I also appreciated a comment he made when answering a question: don't use an IoC container when writing tests. I've seen people do that in the past: they have a constructor injected set of dependencies and try to reconfigure the container to inject mocks. Just pass the mocks in the constructor!

San Francisco

F# (Don Syme)

While I have heard a bit about F#, I've not really spent much time trying to understand it. What better opportunity could you have than to get the designer to provide an introduction? Of course learning a language is best done by writing code, not hearing a presentation. Still it was interesting to get a high-level overview and to see a few examples. One of Don's favorite things was to show the difference in lines of code between functionally equivalent bits of C# and F#. An asynchronous I/O example had three pages of C# code to a dozen lines of F#.

Don said that F# is well-suited to problems dealing with data transformation, but not so great for building user interfaces (even though all the .NET UI libraries are accessible from F#).

TDD and DbC (Greg Young)

I've posted about design by contract in the past (part 1, part 2), and sort of intended to talk about unit testing and DbC at some point, but never got around to it. So I was interested to hear what Greg had to say. The first part of his talk was an overview of DbC, showing some spec# code to demonstrate the concepts and letting the code verifier find the problems. I noticed that Microsoft had announced a contracts library at PDC, so the exploratory work of spec# will be incorporated into the framework instead of as language extensions.

The main point of Greg's presentation is that tests and contracts are complimentary. Tests should focus on the behavior (another reference to BDD) while contracts focus on constraints. Having contracts means fewer tests to write because you don't have to write all the dumb tests that check that an argument exception is thrown when parameter x is null. In fact, not only do you not need to write those tests, if you try anyway the code verifier will complain. So you almost can't write those tests, and therefore contracts push you toward testing the meaningful behavior of the code.

Statue

Democratizing the Cloud - MS Volta (Erik Meijer)

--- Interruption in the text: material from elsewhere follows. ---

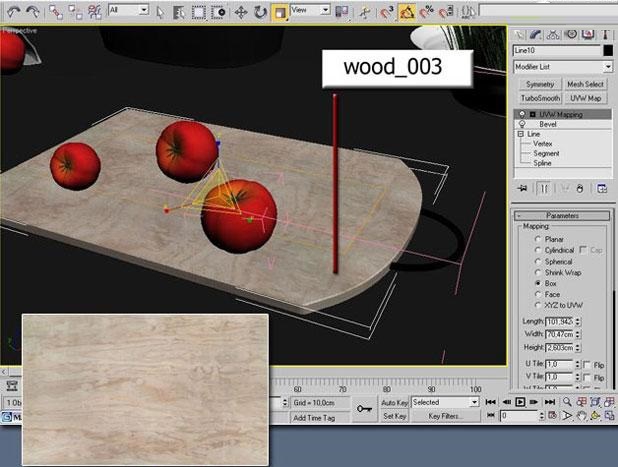The image size is (618, 467).
Task: Click the black object color swatch
Action: coord(608,50)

I'm again impressed with the caliber of speakers here. Eric Meijer is the guy who designed LINQ, among other things. Currently he is working on Volta, which put bluntly, is GWT for .NET. Volta allows translation of MSIL to Javascript so that you can build client apps writing .NET code. If you happen to have Silverlight on the client, you can also target that as the runtime environment instead of going to Javascript.

There is also a development work flow in which you write a single tiered .NET application, then split it into client and server tiers by simply annotating the code -- saying which bits should execute on the server and which on the client. Greg Young, from the previous presentation, immediately started pushing back citing the 8 fallacies of distributed computing. Erik simply skipped ahead a little to a slide showing the 8 fallacies, and assured the audience that programmers would still be in control enough to avoid the pain.

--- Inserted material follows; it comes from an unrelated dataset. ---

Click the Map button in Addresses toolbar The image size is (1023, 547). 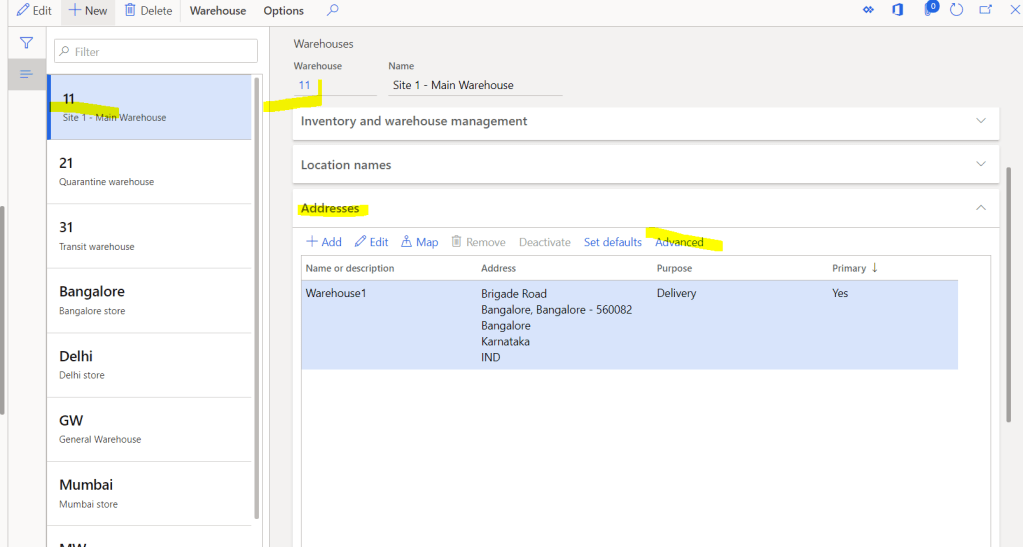(x=419, y=242)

Erik's description of the translation of IL to Javascript was interesting. They are not making any attempt to produce Javascript that follows typical Javascript style. Instead they use it like an assembly language, and focus on preserving the precise semantics of the .NET code. This gets a little tricky in some cases, such as jumps. Javascript has no goto, but IL, being very low-level, uses them extensively. Erik showed how they used switch statements to get the same behavior. It's not pretty Javascript, but that's not really the point.

The presentation went down a little bit of a rat-hole when Erik talked about some security issues. There was quite a bit of debate from some folks the audience about whether they were doing it right. While it's neat to see that kind of interaction, I'm not sure it is a good use of time for people seeing this for the first time to try to give informed design criticism.

Volta is still a work-in-progress. It will be interesting to see if it can mature into something that will give as great a development experience as Alex Moffat described yesterday with GWT.